-- Reading passage --

________________

Piano wire, or "music wire", is a specialized type of wire made for use in piano strings but also in other applications as springs. It is made from tempered high-carbon steel, also known as spring steel, which replaced iron as the material starting in 1834.
Piano wire has a very high tensile strength to cope with the heavy demands placed upon piano strings; accordingly, piano wire is also used for a number of other purposes, including springs, surgical uses, and in special effects.
The oldest record of wire being made for musical instruments is from Augsburg in 1351.
Starting around 1800, the piano began to be built ever more ambitiously, with sturdier (eventually, iron) framing and greater string tension. This led to innovations in making tougher piano wire. In 1834, the Webster & Horsfal firm of Birmingham, United Kingdom brought out a form of piano wire made from cast steel; according to Dolge it was "so superior to the iron wire that the English firm soon had a monopoly." But a better steel wire was soon created in 1840 by the Viennese firm of Martin Miller, and a period of innovation and intense competition ensued, with rival brands of piano wire being tested against one another at international competitions, leading ultimately to the modern form of piano wire.
The tensile strength of one popular brand of piano wire is listed as 2620–2930 MPa (380–425 ksi).
Piano wire is also used in the fabrication of springs, fishing lures, special effects in the movie industry, scaffold cross-bracing, orthodontic and pharyngeal surgery, and for the cutting of cheese and soap. It is also commonly used in hobby applications such as model railroading, both control line and radio-controlled aircraft, and knitting. At least in urban legend, it is employed by assassins as a garrote.

________________

-- Recorded information --
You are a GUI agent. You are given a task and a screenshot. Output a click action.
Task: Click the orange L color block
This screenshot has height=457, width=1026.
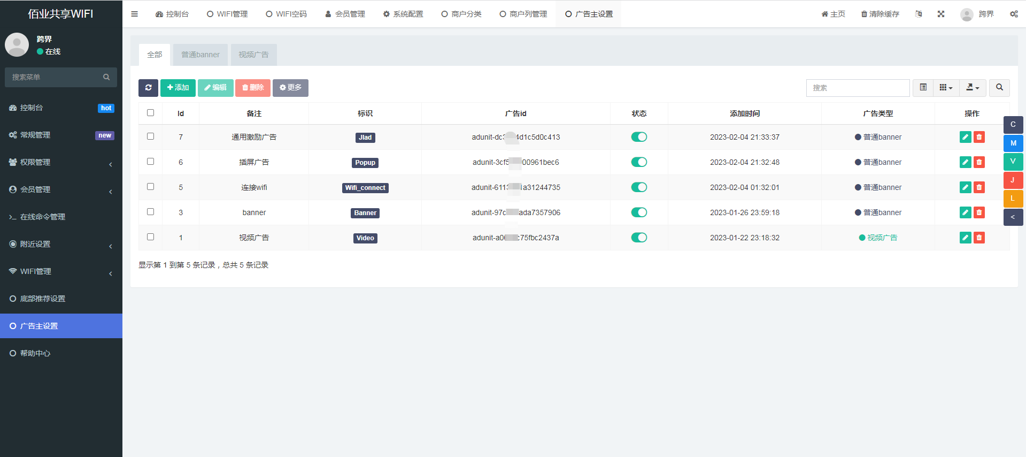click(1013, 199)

________________

-- Aim of the exercise --
Please list, from earliest to latest, every year mentioned in the piano wire text above.

-- Solution --
1351, 1800, 1834, 1840